-- PROVIDED MATERIAL start --
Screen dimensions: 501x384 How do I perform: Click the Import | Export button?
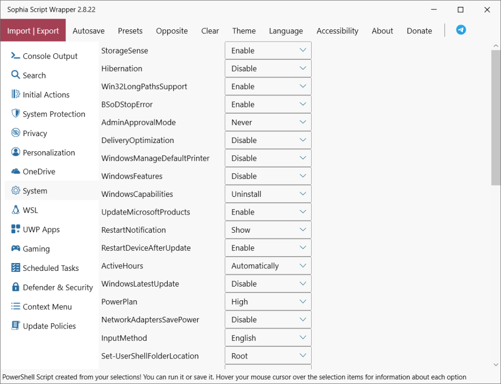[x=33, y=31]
-- PROVIDED MATERIAL end --
-- PROVIDED MATERIAL start --
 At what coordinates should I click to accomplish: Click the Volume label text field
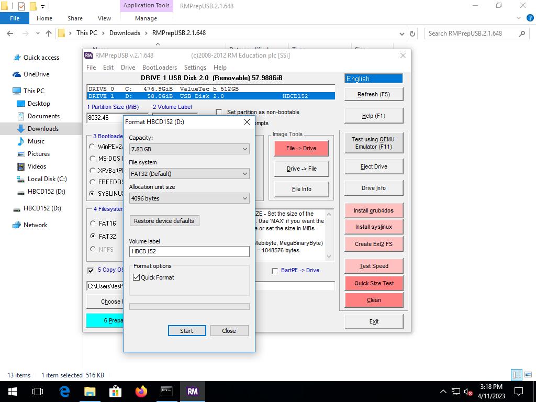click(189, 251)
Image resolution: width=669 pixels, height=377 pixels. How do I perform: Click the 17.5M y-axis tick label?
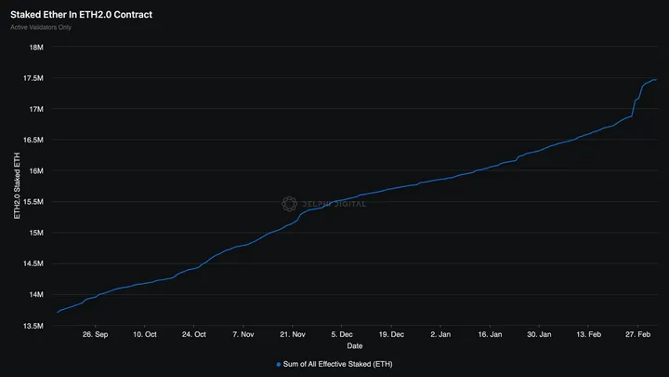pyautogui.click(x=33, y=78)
-- PROVIDED MATERIAL end --
PROBLEM TO SOLVE: Recast the lines starting with the one containing "Screen dimensions: 501x384" and going on through the one containing "[x=33, y=31]" as a JSON list of strings, one string per line, leaving out blank lines and the pictures.

CORRECT ANSWER:
[
  "Screen dimensions: 501x384 How do I perform: Click the Import | Export button?",
  "[x=33, y=31]"
]